4.1.  No Need of IP Mobility: Changing to New IP Prefix/Address

   When IP mobility support is not needed for a flow, the LM and FM
   functions are not utilized so that the configurations in Section 3.1
   are simplified as shown in Figure 3.

   Net1                                                Net2

   +---------------+                                   +---------------+
   |AR1            |            AR is changed          |AR2            |
   +---------------+              ------->             +---------------+
   |CPA:           |                                   |CPA:           |
   |---------------|                                   |---------------|
   |DPA(IPa1):     |                                   |DPA(IPa2):     |
   |anchors IP1    |                                   |anchors IP2    |
   +---------------+                                   +---------------+

   +...............+                                   +---------------+
   .MN(IP1)        .              MN moves             |MN(IP2)        |
   .flow(IP1,...)  .              =======>             |flow(IP2,...)  |
   +...............+                                   +---------------+

               Figure 3: Changing to a new IP address/prefix

   When there is no need to provide IP mobility to a flow, the flow may
   use a new IP address acquired from a new network as the MN moves to
   the new network.

## What is asked
- A) Please shorten the paragraph of the IP mobility section that begins "When there is no need to provide IP mobility," keeping its main facts.
- B) According to the IP mobility section, which functions go unused when a flow doesn't need IP mobility support?
- C) Write out the stretch of the IP mobility section from "When IP mobility" through "in Figure 3.", swapping "configurations" for "setups".

## Record excerpts
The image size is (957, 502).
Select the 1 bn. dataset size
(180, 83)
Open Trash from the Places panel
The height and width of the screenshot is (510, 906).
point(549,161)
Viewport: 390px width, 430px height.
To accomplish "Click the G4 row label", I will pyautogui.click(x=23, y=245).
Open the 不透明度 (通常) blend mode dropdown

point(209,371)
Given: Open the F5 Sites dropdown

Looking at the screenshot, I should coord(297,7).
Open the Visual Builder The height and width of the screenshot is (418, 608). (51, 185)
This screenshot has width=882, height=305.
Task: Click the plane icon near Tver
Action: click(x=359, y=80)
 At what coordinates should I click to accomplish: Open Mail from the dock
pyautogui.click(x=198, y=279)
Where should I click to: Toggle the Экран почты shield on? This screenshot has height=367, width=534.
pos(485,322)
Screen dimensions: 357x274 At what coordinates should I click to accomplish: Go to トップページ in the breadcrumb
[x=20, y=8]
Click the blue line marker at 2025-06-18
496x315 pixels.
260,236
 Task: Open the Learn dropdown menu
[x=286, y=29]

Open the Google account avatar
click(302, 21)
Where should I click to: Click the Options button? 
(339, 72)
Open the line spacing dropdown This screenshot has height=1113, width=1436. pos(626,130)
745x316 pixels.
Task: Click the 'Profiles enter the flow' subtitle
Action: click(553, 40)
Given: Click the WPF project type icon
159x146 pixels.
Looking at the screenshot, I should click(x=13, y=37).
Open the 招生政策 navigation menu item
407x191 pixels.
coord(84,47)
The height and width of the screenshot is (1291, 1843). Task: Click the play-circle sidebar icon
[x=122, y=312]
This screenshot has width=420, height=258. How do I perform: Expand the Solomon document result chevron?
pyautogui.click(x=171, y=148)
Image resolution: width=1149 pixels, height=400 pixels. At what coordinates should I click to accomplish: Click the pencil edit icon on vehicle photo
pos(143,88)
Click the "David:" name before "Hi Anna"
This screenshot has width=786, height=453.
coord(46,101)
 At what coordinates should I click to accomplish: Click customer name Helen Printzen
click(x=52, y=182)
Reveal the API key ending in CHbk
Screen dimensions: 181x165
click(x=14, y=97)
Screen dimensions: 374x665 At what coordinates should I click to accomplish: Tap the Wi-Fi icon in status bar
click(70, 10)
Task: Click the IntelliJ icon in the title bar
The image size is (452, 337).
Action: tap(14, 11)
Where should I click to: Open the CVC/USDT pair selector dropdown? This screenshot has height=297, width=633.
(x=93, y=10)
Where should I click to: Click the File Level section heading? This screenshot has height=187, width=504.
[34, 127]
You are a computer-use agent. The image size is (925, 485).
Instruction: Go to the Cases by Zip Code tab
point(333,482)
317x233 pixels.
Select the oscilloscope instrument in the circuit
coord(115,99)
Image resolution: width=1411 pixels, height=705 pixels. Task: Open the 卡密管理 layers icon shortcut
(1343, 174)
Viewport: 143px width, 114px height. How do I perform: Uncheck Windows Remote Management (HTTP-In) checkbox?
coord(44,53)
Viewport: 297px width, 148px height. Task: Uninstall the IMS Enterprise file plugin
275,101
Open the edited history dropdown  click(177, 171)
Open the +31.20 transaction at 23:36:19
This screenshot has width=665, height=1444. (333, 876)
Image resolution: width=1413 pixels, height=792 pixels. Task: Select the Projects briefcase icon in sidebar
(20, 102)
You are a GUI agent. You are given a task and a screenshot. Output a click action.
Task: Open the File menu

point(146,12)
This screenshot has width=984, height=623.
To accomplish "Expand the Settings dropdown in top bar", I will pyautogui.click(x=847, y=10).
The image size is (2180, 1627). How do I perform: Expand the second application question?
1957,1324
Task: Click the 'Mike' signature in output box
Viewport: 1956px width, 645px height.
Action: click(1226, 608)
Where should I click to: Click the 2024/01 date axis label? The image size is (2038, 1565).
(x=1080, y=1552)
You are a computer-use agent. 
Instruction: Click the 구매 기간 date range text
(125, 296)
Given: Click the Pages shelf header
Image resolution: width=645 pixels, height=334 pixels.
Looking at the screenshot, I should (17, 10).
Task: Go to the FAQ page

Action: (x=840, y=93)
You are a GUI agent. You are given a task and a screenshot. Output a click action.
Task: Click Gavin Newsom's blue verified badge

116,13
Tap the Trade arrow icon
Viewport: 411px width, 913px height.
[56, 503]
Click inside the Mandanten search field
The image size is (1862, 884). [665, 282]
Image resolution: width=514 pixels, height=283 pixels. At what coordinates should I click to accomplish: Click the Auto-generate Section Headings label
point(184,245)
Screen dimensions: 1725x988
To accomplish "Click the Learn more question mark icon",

## Correct answers
- A) A flow that doesn't need IP mobility may use a new IP address obtained from the new network when the MN moves there.

- B) The LM and FM functions.

- C)
When IP mobility support is not needed for a flow, the LM and FM
   functions are not utilized so that the setups in Section 3.1
   are simplified as shown in Figure 3.